**SUPPLIED DATA**

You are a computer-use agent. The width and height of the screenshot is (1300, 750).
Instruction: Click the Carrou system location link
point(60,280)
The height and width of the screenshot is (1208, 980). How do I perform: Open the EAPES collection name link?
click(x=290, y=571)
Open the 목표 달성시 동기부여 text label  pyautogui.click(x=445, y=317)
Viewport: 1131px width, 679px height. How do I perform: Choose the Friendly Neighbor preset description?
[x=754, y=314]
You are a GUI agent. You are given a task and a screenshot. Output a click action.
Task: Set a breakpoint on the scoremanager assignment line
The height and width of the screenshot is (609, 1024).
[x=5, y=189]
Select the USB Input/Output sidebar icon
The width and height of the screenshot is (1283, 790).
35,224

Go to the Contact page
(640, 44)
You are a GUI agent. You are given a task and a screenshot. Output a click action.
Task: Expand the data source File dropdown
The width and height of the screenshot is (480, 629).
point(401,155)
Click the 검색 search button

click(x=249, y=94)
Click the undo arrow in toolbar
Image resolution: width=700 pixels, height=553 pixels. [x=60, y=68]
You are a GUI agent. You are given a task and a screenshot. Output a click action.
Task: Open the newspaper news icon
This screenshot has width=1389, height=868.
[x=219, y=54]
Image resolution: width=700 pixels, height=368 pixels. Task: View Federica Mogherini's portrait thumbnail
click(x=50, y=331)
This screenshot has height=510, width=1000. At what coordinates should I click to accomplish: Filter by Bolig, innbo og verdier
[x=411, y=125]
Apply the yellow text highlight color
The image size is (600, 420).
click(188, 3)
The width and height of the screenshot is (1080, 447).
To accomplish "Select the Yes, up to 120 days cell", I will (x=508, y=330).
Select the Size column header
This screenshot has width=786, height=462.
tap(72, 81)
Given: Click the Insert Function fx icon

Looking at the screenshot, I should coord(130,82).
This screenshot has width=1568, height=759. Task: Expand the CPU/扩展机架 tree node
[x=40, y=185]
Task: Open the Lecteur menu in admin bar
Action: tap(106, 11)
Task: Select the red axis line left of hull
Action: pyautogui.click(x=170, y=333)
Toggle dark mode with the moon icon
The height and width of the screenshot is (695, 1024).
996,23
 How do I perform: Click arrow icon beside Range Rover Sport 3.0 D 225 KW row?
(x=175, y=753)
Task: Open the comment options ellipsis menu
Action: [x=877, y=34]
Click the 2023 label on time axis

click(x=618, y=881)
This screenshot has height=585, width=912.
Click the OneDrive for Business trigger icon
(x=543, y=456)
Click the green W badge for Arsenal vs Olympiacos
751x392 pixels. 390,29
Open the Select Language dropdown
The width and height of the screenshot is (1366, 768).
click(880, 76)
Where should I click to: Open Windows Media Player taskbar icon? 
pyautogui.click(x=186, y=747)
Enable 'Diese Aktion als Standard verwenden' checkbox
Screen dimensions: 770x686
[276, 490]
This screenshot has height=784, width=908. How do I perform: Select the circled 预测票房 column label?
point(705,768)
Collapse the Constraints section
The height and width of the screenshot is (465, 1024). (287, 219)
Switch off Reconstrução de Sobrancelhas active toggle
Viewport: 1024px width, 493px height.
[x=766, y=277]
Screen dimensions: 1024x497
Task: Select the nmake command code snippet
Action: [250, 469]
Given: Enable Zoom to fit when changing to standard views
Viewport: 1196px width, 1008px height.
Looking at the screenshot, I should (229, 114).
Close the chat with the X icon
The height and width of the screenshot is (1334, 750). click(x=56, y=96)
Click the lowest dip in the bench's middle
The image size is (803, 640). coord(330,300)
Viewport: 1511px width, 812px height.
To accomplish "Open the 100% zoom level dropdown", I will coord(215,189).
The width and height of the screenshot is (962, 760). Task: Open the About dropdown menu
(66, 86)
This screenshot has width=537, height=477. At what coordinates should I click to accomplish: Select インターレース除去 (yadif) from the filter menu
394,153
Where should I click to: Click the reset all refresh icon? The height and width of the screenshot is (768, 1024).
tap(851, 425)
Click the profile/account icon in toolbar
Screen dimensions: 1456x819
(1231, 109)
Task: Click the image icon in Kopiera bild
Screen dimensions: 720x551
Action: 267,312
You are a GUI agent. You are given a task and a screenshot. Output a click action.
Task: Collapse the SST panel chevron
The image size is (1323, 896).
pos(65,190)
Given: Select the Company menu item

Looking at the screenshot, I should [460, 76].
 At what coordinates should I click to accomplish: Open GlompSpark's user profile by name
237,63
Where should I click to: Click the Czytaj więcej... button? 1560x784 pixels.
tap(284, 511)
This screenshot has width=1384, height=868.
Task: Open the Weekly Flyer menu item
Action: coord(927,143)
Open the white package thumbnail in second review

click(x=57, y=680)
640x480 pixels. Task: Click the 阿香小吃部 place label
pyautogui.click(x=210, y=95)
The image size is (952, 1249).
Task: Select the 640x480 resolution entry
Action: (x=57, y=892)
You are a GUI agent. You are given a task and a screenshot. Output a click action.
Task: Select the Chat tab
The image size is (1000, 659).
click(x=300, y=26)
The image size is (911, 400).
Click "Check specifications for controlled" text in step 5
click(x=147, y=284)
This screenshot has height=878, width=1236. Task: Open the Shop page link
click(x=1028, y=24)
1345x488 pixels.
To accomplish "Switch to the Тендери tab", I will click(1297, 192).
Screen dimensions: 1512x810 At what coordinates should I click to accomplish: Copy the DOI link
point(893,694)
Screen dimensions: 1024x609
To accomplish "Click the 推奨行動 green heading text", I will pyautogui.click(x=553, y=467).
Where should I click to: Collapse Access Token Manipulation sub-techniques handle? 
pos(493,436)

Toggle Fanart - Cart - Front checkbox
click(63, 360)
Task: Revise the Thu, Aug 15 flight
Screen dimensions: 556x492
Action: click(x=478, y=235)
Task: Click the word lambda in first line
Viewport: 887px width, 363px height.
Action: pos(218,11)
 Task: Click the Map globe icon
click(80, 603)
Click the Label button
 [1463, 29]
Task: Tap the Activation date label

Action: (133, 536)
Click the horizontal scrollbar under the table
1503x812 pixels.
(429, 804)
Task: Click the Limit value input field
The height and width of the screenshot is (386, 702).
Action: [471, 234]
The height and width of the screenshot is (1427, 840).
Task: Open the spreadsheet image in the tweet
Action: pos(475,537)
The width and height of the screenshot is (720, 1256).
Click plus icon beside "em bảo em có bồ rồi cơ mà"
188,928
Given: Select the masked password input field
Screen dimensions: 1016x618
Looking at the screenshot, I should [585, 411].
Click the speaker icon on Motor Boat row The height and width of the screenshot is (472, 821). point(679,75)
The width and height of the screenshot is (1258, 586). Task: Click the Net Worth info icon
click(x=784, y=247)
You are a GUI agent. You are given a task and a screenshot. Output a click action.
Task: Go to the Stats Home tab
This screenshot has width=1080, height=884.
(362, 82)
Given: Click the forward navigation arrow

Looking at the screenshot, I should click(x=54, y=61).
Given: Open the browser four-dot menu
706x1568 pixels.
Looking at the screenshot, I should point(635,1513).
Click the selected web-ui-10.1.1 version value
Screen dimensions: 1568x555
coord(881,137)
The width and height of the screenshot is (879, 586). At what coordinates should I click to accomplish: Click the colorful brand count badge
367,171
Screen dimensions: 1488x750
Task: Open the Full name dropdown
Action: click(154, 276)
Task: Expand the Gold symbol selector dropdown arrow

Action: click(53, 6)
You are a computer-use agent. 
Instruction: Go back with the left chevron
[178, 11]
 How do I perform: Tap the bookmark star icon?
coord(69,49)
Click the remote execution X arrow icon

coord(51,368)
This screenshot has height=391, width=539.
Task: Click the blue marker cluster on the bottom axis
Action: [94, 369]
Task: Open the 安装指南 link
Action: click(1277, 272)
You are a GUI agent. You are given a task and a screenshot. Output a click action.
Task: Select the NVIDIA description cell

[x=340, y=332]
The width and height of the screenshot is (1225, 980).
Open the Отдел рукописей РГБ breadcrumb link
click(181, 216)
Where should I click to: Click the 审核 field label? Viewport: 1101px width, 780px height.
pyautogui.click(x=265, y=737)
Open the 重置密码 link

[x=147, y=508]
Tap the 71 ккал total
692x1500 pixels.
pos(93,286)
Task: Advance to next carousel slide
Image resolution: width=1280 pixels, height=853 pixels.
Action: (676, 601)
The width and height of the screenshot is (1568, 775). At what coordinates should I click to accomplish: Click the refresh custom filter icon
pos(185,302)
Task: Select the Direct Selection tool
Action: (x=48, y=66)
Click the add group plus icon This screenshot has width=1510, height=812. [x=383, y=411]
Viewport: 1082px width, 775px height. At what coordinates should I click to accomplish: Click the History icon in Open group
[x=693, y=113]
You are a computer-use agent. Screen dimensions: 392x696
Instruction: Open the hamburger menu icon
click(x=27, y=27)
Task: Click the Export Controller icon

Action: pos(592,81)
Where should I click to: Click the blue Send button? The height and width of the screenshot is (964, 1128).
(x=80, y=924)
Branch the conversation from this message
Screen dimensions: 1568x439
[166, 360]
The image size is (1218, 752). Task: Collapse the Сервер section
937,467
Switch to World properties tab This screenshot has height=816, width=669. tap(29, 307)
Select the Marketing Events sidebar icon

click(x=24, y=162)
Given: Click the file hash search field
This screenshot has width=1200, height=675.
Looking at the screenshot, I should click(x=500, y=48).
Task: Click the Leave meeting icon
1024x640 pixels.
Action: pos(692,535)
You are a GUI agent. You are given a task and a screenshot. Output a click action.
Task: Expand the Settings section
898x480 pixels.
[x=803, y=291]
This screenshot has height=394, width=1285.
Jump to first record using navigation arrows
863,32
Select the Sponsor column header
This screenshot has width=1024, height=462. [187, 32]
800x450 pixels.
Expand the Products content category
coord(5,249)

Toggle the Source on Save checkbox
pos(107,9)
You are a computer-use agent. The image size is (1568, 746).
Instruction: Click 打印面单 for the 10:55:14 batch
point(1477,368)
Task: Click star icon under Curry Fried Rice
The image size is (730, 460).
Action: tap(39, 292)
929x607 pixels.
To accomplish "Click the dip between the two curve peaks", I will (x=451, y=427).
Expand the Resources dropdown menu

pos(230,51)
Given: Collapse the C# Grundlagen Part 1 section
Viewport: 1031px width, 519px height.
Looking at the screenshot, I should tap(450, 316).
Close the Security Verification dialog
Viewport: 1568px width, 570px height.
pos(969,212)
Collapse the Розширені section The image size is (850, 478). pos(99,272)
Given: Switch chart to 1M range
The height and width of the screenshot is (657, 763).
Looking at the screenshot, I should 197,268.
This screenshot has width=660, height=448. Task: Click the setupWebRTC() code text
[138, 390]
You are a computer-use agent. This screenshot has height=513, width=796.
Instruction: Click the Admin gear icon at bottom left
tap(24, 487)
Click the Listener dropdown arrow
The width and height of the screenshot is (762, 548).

**ASSIGNMENT**
In the listing above, find each line with "Switch" and copy it.

**REPLY TO THE EXERCISE**
Switch off Reconstrução de Sobrancelhas active toggle
To accomplish "Switch to the Тендери tab", I will click(1297, 192).
Switch to World properties tab This screenshot has height=816, width=669. tap(29, 307)
Given: Switch chart to 1M range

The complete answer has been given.